Penelitian yang dilakukan oleh Williams (2006), menunjukkan bahwa lansia yang memiliki tingkat spiritualitas tinggi maka dalam menjalani akhir kehidupan, hidup dalam ketenangan hingga ajal menjemputnya. Hal ini sangat penting bagi akhir kehidupan lansia, karena sesuai dengan penelitian yang dilakukan oleh Mazloomy (2014) bahwa status dan perilaku kesehatan dapat mempengaruhi kualitas hidup pada lansia.Pernyataan tersebut diperkuat dengan penelitian yang dilakukan oleh Moritz et all (2006) bahwa pasien yang mendapatkan program pendidikan spiritual menunjukkan penurunan gangguan kesehatan, yang berkaitan dengan emosional pasien, seperti depresi, tekanan darah, marah, dan kelelahan.
Dari hasil studi pendahuluan yang dilakukan pada tanggal 25 juni 2019 yang dilakukan di PSRLU Ciparay Kabupaten Bandung didapatkan data 147 orang lansia.
Kemudian berdasarkan wawancara kepada 10 orang lansia, didapatkan 3 orang lansia mengalami banyak gejala kecemasan seperti firasat buruk, banyak mimpi, sukar
konsentrasi, daya ingat buruk, sering buang air kecil, sakit kepala, terbangun di malam hari dan gelisah, 6 orang lansia mengalami gejala kecemasan, terbangun di malam hari, sering buang air kecil, sakit kepala dan gelisah, sisanya 1 orang lansia tidak merasakan kecemasan terhadap menjelang ajal karena setiap hari selalu beribadah, rajin mengikuti pengajian dan meyakini bahwa setiap orang akan menghadapi kematian.

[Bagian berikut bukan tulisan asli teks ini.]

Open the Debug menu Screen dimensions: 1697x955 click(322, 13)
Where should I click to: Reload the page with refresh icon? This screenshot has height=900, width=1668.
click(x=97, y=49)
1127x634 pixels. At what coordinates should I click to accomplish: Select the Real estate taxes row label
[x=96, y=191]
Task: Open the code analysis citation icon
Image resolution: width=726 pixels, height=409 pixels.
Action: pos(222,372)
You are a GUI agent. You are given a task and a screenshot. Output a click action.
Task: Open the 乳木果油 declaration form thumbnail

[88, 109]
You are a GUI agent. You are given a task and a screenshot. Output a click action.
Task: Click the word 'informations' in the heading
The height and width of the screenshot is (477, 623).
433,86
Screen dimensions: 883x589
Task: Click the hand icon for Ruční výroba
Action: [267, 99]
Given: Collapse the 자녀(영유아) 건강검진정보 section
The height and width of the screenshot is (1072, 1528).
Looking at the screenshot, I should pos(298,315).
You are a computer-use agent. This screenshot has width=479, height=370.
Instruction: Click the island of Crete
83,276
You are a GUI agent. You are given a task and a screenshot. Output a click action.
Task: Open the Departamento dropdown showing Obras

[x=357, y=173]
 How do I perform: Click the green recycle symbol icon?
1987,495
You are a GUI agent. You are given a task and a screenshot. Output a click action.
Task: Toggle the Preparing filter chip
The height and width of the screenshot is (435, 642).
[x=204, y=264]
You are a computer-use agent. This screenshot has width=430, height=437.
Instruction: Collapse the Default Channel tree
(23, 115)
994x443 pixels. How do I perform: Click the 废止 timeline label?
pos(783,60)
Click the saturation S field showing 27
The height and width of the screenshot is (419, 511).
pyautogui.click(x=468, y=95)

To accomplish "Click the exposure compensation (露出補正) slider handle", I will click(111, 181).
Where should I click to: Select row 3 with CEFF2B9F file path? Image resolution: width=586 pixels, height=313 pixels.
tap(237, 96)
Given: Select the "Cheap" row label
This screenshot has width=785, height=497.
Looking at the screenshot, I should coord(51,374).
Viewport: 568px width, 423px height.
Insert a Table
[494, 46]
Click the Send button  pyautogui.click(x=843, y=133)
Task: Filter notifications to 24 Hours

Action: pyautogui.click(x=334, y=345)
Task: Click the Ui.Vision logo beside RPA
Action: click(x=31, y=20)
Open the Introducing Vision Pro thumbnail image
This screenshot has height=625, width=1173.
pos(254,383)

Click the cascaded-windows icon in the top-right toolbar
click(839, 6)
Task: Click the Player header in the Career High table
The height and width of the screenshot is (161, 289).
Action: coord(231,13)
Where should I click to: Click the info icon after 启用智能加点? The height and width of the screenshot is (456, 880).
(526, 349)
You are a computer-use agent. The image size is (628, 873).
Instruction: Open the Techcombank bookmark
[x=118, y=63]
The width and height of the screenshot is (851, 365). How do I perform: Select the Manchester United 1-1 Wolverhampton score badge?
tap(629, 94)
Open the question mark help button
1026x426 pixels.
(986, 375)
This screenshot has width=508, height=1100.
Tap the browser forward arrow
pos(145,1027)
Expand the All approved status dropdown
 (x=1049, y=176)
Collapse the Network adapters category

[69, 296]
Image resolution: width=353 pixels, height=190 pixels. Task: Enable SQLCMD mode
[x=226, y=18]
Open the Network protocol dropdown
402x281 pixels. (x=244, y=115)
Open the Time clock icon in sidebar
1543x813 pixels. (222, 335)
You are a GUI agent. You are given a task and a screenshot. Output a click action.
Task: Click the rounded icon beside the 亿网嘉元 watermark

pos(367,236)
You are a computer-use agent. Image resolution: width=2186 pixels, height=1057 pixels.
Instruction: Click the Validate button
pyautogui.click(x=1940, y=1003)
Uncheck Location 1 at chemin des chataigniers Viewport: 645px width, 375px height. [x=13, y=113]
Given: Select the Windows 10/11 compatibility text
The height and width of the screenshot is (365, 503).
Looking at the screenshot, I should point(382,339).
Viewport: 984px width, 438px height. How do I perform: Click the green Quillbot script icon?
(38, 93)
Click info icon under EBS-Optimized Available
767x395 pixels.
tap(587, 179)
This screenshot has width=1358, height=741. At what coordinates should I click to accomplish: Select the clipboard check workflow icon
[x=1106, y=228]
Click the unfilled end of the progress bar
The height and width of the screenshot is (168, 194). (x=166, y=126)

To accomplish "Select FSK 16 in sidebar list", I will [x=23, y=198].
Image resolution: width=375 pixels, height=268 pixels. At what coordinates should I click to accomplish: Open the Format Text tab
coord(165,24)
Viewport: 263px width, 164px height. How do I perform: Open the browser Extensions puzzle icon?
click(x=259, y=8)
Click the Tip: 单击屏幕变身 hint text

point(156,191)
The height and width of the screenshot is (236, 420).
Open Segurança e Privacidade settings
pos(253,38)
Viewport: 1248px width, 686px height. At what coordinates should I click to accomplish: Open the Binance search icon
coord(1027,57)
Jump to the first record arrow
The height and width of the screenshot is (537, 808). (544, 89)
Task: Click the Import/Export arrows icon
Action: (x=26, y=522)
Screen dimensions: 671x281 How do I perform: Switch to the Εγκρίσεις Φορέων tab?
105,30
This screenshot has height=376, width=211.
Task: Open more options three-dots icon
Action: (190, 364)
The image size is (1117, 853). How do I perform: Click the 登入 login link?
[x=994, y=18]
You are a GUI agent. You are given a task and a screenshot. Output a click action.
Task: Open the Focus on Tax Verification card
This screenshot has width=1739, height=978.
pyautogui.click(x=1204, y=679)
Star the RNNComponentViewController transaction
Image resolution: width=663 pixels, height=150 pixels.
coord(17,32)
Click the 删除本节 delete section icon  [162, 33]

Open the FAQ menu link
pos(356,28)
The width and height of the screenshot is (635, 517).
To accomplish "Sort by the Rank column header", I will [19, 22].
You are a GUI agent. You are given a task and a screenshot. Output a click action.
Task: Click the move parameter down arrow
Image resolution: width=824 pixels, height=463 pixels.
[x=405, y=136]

Dari fenomena diatas peneliti tertarik untuk melakukan penelitian dengan judul
“Gambaran Tingkat Kecemasan Lansia Menjelang Ajal Di PSRLU Ciparay Kabupaten Bandung”
1.2 Rumusan Masalah
Berdasarkan latar belakang di atas, maka rumusan masalah penelitian ini adalah
“Bagaimana gambaran tingkat kecemasan pada lansia dalam menjalani masa tua di PSRLU Ciparay”
1.3 Tujuan Penelitian
Mengetahui gambaran tingkat kecemasan pada lansia dalam menjalani masa tua di PSRLU Ciparay.
1.4 Manfaat Penelitian
1.4.1 Secara Teoritis
Menambah pengetahuan ilmu keperawatan mengenai pemenuhan kebutuhan gerontologi terutama kecemasan.
1.4.2 Secara Praktis 1. Bagi Peneliti
Menambah pengalaman, wawasan, dan meningkatkan pengetahuan tentang gambaran kecemasan.
2. Bagi Panti
Memberikan data tentang gambaran tingkat kecemasan pada Lansia menjelang ajal di PSRLU Ciparay.
3. Bagi Profesi Keperawatan
Sebagai tambahan pengetahuan khususnya keperawatan jiwa, terutama mengenai gambaran tingkat kecemasan pada Lansia menjelang ajal.
4. Sebagai dasar penelitian selanjutnya.
Memperoleh pengalaman dan literature dalam melaksanakan penelitian selanjutnya tentang faktor-faktor kecemasan pada Lansia.